[WHAT THE TASK REQUIRES]:
Go through the records and copy each line where the word "icon" occurs.

[MATERIALS PROVIDED]:
────────────────
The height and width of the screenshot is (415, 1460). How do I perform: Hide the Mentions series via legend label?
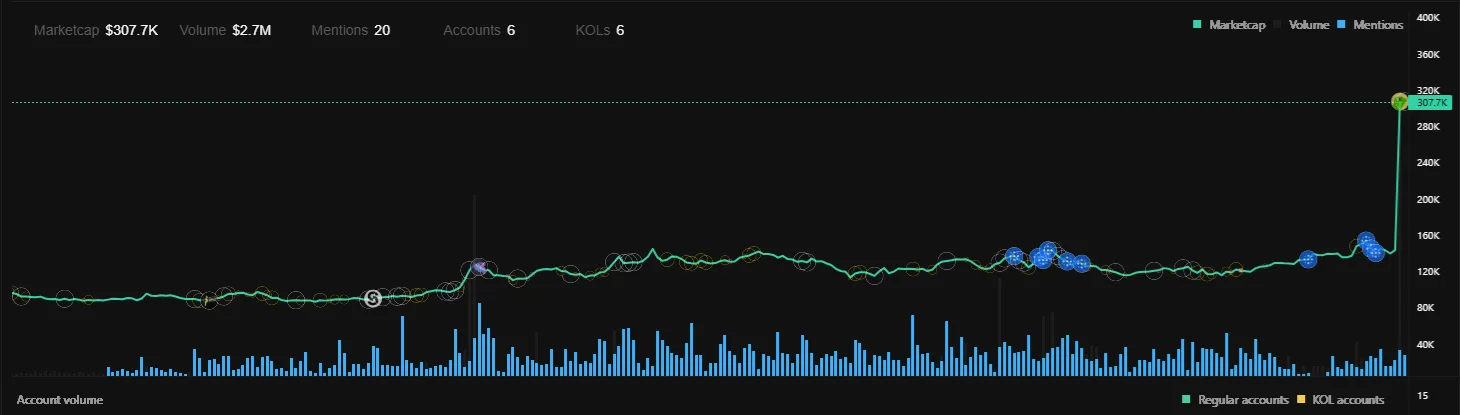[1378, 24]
────────────────
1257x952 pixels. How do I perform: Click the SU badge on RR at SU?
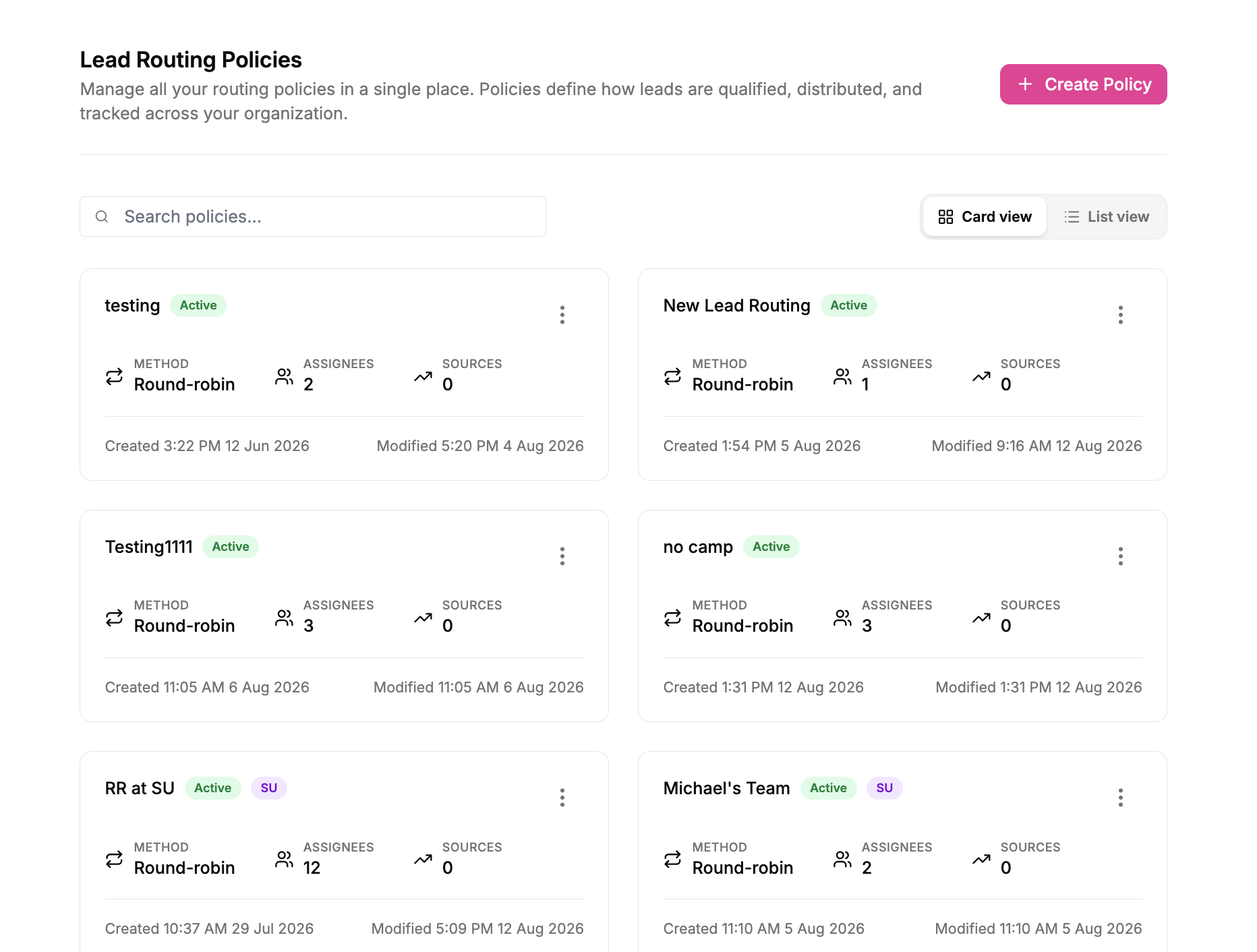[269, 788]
────────────────
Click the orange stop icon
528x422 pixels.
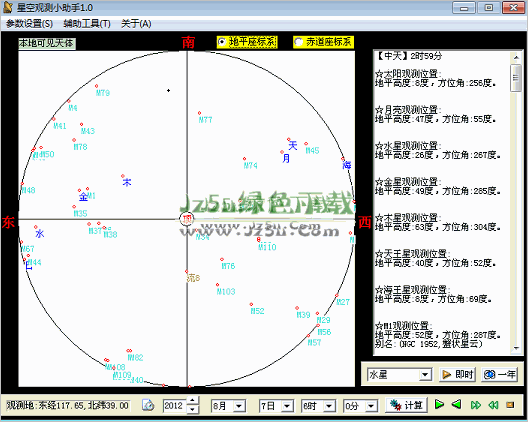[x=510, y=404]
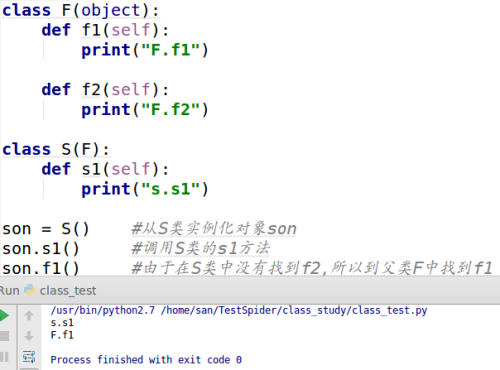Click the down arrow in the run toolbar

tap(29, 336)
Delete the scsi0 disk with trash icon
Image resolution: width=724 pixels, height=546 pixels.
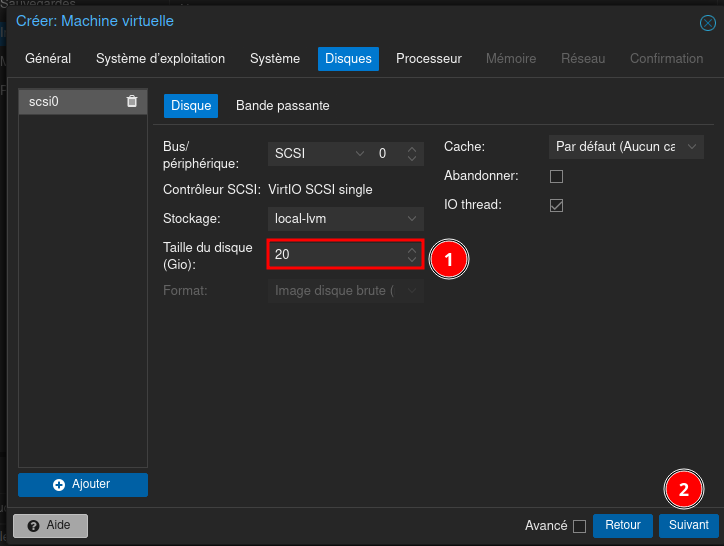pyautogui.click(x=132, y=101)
────────────────
[RESULT OF THIS EXERCISE]:
Click the orange stop icon
Delete the scsi0 disk with trash icon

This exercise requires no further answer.